*** Data records Section Begins ***

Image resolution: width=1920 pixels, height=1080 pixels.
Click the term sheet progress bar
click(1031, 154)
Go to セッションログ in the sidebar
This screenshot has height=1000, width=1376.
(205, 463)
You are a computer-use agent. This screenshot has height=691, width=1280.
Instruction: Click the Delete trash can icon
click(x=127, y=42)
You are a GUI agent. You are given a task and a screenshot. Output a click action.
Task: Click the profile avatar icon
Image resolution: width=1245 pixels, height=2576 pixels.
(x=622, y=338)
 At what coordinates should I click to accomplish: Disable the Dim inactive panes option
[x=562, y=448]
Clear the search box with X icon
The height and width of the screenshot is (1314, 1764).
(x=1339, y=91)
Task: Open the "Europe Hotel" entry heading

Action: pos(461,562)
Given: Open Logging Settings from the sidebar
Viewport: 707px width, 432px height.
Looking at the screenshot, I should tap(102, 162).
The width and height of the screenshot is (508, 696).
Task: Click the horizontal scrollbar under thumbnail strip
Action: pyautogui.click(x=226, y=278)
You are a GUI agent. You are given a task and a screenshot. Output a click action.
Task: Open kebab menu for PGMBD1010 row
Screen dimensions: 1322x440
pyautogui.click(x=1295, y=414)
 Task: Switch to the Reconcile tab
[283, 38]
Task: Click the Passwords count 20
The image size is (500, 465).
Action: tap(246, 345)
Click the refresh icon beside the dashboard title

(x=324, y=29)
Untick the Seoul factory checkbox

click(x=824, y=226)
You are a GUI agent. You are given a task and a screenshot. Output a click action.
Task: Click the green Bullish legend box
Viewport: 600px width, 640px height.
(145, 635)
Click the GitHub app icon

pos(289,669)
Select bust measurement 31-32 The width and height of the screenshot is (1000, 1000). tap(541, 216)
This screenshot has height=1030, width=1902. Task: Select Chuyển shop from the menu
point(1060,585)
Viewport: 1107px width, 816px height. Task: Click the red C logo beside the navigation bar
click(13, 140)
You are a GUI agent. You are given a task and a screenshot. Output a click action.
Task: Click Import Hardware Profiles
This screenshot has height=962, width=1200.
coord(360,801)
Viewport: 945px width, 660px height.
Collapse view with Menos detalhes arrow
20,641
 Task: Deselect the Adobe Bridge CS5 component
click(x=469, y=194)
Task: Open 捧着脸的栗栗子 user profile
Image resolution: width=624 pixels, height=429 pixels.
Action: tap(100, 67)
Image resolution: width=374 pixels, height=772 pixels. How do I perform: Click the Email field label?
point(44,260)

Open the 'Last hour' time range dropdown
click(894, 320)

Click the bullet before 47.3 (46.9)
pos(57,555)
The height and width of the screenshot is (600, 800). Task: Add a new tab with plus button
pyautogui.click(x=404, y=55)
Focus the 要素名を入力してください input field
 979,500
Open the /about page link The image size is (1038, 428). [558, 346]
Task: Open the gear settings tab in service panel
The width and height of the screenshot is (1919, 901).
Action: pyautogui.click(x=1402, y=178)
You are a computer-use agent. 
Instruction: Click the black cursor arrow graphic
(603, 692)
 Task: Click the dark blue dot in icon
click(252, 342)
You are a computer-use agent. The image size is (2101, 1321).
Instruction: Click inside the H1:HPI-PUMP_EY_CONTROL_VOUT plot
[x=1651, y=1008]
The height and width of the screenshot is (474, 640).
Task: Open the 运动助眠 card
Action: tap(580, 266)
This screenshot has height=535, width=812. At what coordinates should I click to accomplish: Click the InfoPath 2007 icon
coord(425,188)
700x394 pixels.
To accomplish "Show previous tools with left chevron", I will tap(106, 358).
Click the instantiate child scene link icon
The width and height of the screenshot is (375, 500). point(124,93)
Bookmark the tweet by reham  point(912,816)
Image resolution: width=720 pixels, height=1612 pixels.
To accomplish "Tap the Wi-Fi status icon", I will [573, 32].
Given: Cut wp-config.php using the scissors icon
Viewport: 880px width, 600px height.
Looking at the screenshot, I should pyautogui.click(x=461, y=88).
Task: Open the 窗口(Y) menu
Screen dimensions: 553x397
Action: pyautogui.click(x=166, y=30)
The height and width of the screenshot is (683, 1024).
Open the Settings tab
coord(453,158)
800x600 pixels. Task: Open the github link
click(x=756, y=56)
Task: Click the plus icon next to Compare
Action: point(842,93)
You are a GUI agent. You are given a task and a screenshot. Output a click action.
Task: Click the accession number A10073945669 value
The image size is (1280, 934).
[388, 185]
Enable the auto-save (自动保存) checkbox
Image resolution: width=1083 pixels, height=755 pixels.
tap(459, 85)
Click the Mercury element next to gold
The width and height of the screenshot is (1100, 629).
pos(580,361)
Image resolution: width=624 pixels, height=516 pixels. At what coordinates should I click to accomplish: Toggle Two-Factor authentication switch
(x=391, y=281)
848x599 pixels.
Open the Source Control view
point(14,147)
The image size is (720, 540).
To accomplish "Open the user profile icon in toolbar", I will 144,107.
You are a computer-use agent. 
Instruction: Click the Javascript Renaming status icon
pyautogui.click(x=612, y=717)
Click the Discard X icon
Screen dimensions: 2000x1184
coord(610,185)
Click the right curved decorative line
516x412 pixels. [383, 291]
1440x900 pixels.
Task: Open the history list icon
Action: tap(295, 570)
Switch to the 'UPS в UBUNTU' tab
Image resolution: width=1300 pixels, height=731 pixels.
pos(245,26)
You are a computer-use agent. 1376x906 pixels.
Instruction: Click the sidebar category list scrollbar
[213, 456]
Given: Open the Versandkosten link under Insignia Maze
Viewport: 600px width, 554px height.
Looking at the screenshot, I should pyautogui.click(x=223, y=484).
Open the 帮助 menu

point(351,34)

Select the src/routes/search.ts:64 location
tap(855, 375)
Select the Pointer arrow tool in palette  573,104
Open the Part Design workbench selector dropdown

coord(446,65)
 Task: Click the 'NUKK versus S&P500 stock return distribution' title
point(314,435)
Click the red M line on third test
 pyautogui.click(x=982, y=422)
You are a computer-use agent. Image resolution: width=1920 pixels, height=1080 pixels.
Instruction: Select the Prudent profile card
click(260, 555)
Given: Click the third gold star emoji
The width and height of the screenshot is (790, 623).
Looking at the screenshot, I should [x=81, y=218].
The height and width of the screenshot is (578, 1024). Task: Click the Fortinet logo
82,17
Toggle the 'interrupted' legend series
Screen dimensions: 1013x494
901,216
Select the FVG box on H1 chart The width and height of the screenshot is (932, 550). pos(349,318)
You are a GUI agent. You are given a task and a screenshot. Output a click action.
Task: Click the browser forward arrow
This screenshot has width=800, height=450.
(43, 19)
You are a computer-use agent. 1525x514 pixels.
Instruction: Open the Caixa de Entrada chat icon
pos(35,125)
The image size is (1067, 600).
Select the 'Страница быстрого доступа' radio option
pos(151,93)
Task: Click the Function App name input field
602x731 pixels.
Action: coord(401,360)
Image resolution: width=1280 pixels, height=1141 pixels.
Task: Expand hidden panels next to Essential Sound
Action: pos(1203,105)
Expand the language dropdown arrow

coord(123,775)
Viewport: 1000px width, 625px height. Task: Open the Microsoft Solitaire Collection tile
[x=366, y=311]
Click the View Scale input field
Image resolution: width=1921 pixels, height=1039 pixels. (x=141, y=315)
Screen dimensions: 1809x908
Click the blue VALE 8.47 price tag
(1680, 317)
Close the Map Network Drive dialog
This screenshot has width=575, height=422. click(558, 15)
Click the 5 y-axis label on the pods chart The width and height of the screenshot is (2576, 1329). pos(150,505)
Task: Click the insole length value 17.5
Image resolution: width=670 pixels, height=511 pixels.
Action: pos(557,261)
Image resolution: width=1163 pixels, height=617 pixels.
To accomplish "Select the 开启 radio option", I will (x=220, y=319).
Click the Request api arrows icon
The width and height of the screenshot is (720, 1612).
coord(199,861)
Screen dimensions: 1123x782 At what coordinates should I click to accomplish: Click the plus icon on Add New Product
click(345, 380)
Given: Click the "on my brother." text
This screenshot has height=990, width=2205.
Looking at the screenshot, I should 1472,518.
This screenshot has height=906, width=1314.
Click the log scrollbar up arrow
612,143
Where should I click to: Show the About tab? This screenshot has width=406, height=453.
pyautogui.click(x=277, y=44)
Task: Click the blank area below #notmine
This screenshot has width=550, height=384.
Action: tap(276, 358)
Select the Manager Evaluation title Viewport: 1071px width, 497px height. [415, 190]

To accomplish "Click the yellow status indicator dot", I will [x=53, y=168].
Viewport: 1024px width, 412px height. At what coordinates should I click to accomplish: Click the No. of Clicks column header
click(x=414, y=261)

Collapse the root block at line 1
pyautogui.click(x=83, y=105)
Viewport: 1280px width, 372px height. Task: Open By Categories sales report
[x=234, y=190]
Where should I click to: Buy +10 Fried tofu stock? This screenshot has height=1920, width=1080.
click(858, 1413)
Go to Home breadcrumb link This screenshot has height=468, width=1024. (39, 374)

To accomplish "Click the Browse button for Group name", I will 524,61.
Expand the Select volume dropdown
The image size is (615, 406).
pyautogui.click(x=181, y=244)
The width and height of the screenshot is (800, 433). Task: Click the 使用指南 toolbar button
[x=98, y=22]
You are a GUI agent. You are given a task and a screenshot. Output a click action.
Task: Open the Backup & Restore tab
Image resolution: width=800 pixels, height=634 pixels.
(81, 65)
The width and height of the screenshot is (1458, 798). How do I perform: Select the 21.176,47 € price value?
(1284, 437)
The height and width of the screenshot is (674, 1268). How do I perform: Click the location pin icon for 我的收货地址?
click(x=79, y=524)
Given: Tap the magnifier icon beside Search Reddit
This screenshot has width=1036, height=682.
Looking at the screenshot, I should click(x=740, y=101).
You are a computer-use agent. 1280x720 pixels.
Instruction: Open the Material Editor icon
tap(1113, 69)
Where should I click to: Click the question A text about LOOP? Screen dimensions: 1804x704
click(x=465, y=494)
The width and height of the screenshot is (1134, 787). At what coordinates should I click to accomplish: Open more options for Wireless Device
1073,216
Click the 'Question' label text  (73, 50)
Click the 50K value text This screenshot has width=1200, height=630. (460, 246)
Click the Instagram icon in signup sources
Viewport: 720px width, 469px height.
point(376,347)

*** Data records Section Ends ***

Exercise goal: If a line of the entries contains "computer", it counts; say how many such lines there are and give only the number.

Exercise output: 8